Oltre i limiti troppi grandi centri

7 Aprile 2021

Da Avezzano a Vasto e da Alba e Martinsicuro a Celano: tutte le località con i numeri da zona rossa

PESCARA. Sono diversi i grandi centri abruzzesi in cui la situazione contagi continua a peggiorare, con numeri preoccupanti. Tra questi spiccano Avezzano e Vasto, che rischiano di finire in zona rossa. Non a caso il sindaco del capoluogo marsicano ha evitato la riapertura totale delle scuole, disponendo la Dad dalle seconde medie in poi. Tra i comuni a rischio, anche Carsoli e Cupello. I valori restano allarmanti, poi, a Martinsicuro, Alba Adriatica e Celano, località in cui sono già in vigore maggiori restrizioni. L'Unità di crisi regionale venerdì tornerà a riunirsi e analizzerà i dati territoriali. La mappa delle zone rosse, in cui al momento sono inseriti 17 comuni, è destinata a cambiare ancora.
L'INCIDENZA. Uno dei parametri principali nelle valutazioni degli esperti è l'incidenza settimanale dei casi per centomila abitanti. La soglia di allarme è fissata a 250. Si tratta di un indicatore che consente di analizzare la situazione epidemiologica in tempo reale.
I dati, però, al momento sono condizionati dal bassissimo numero di tamponi processati a Pasqua e Pasquetta. Basti pensare che in provincia di Chieti, territorio che ha registrato tanti contagi durante la scorsa settimana, per due giorni consecutivi non sono emersi nuovi casi. Per avere un'idea più chiara dell'andamento dell'epidemia saranno quindi determinanti i risultati dei test che verranno nelle prossime ore. A livello regionale, l'incidenza settimanale continua a scendere. Al momento è a 134, ma l'ultimo valore più attendibile a disposizione è quello risalente a domenica, quando era di poco superiore a 150.
LE PROVINCE. Il territorio che se la passa meno peggio è la provincia di Pescara, che ha un dato pari a 81. Al secondo posto c'è il Chietino, con 128, valore, però considerato poco indicativo, perché condizionato dall'assenza di nuovi positivi. Nei giorni scorsi l'incidenza del territorio provinciale viaggiava attorno a 160 per 100mila. Situazione analoga nel Teramano (attualmente 139).

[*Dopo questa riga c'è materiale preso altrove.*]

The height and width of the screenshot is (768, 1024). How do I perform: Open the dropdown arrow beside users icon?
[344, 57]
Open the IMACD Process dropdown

I numeri più alti sono nell'Aquilano. L'incidenza è attorno a 200, ma solo tre giorni fa era a 225: i nuovi dati saranno fondamentali per capire se l'impennata registrata subito prima di Pasqua rappresentasse un trend o meno.

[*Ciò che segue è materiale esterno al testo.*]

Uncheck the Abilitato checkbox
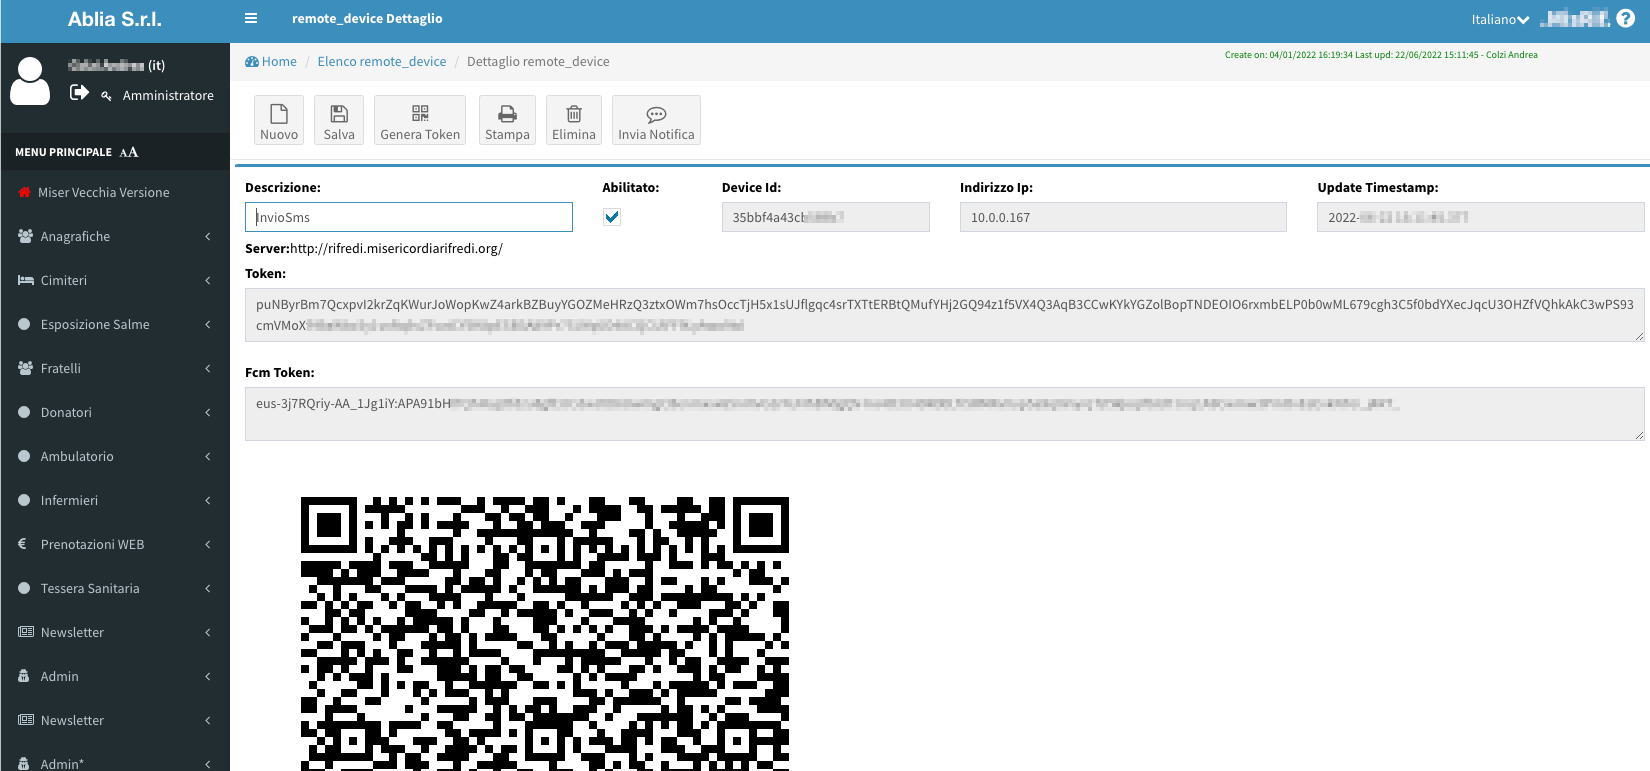pyautogui.click(x=612, y=217)
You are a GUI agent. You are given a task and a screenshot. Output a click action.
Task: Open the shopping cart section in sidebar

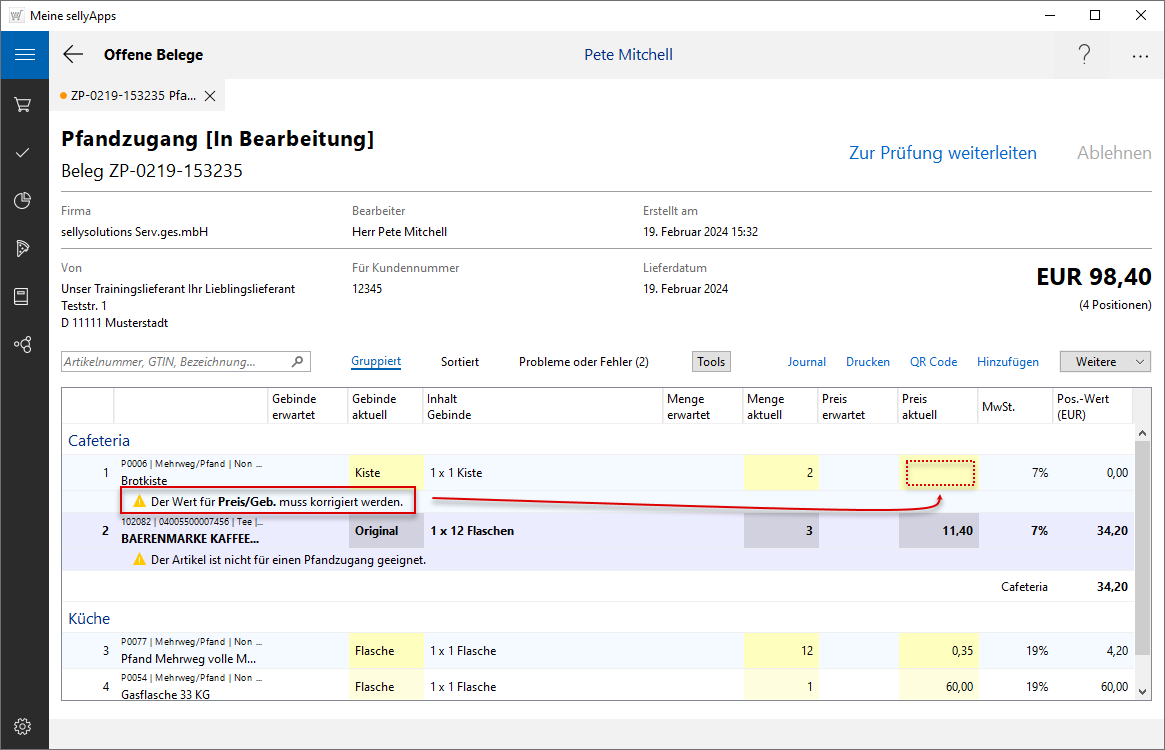[24, 104]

EMERGENZA AVEZZANO. Tra i grandi centri, la situazione più allarmante è quella di Avezzano. Tanti i contagi emersi nei giorni precedenti alla Pasqua. L'incidenza è pari a 310 per 100mila. Si tratta di un valore da zona rossa, ma anche in questo caso saranno determinanti i nuovi dati. Proprio in quest'ottica, il sindaco, Gianni Di Pangrazio, ieri sera ha firmato un'ordinanza con cui blocca la riapertura delle scuole. Torneranno in aula gli alunni fino alle prime medie, mentre resteranno in Dad quelli delle seconde e terze medie e delle superiori. Il primo cittadino ha di fatto applicato le restrizioni scolastiche previste per le zone rosse.
CHI RISCHIA. Altro grande centro che rischia maggiori restrizioni è Vasto. Anche in questo casi i numeri, nell'ultima settimana, sono aumentati in modo repentino, al punto che l'incidenza ha superato la soglia di allarme ed è arrivata fino a 296. Numeri elevati anche a Carsoli e a Cupello. Ci sono poi numerosi paesi che mostrano valori preoccupanti.

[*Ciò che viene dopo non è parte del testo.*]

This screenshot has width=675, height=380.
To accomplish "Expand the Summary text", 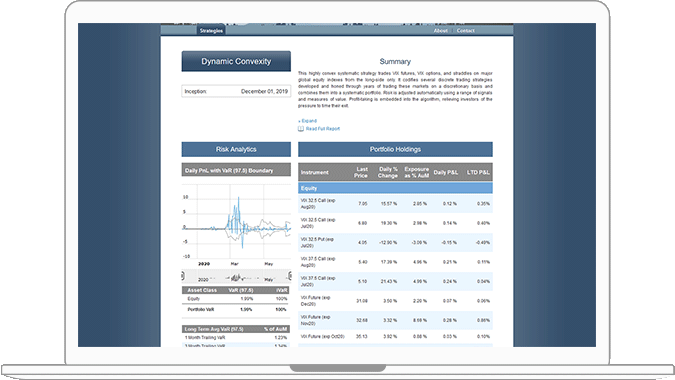I will (x=307, y=121).
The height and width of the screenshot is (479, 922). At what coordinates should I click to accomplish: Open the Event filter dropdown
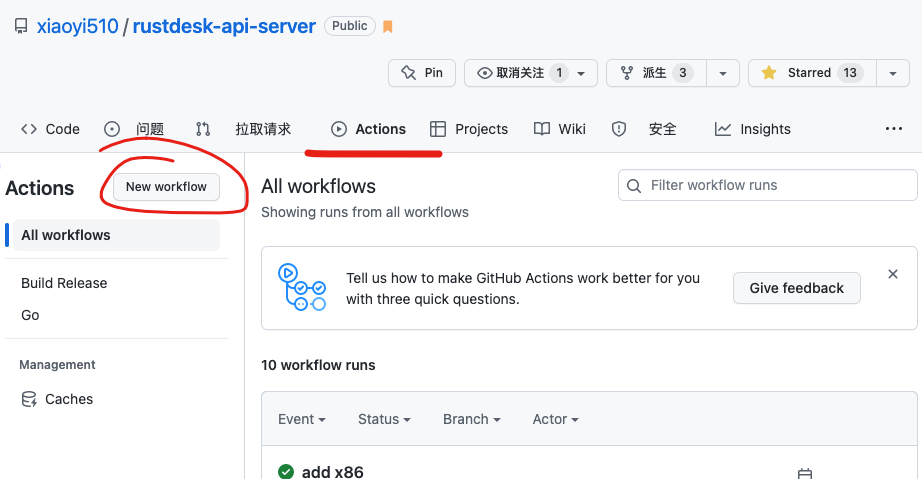tap(302, 419)
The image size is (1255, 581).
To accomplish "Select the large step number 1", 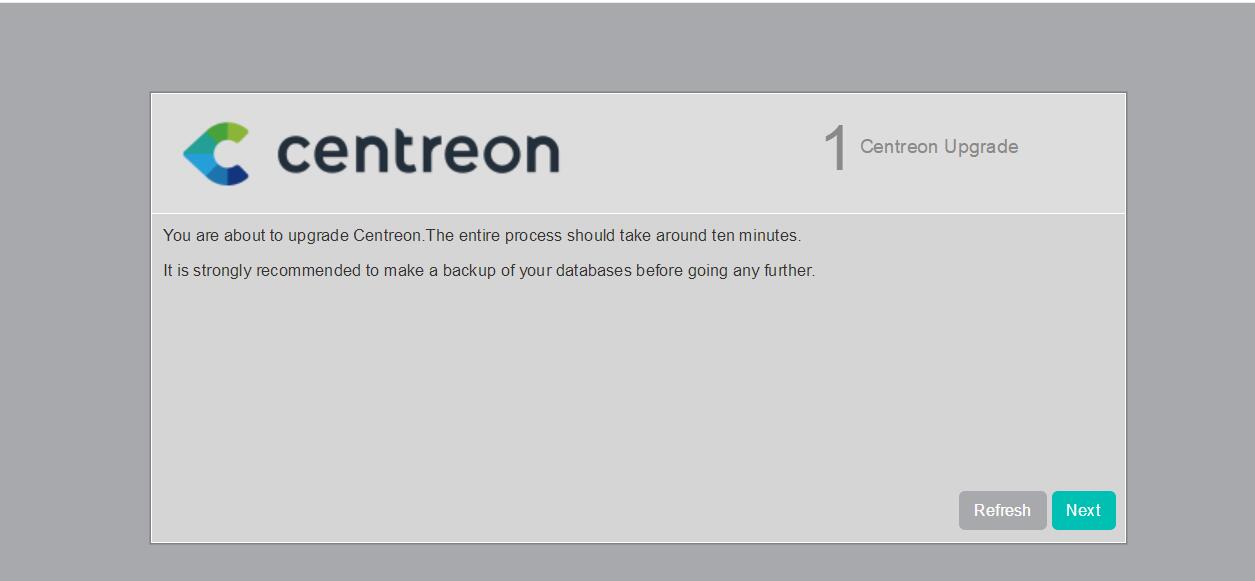I will coord(836,149).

A Montenerodomo, ad esempio, più del due per cento della popolazione ha contratto il virus nell'ultima settimana. Seguono Rivisondoli (1,6%), Roccacasale (1,6%) e San Pio delle Camere (1,5%). Altri comuni, come Barisciano, Ocre, Ari e Bugnara sono attorno all'1%.
MIGLIORAMENTI. Si registrano anche i primi miglioramenti nei territori in cui sono già in vigore le maggiori restrizioni. La crescita esponenziale, ad esempio, si è arrestata a Collecorvino, Lentella e Roccamorice, dove i dati sono scesi rapidamente. La situazione migliora anche a Pratola e Sant'Egidio alla Vibrata. Primi segnali positivi, poi, a Nereto, Corfinio e Cerchio. L'ordinanza che ha inserito i 17 comuni in zona rossa scadrà a mezzanotte di domenica, quando ne entrerà in vigore una nuova.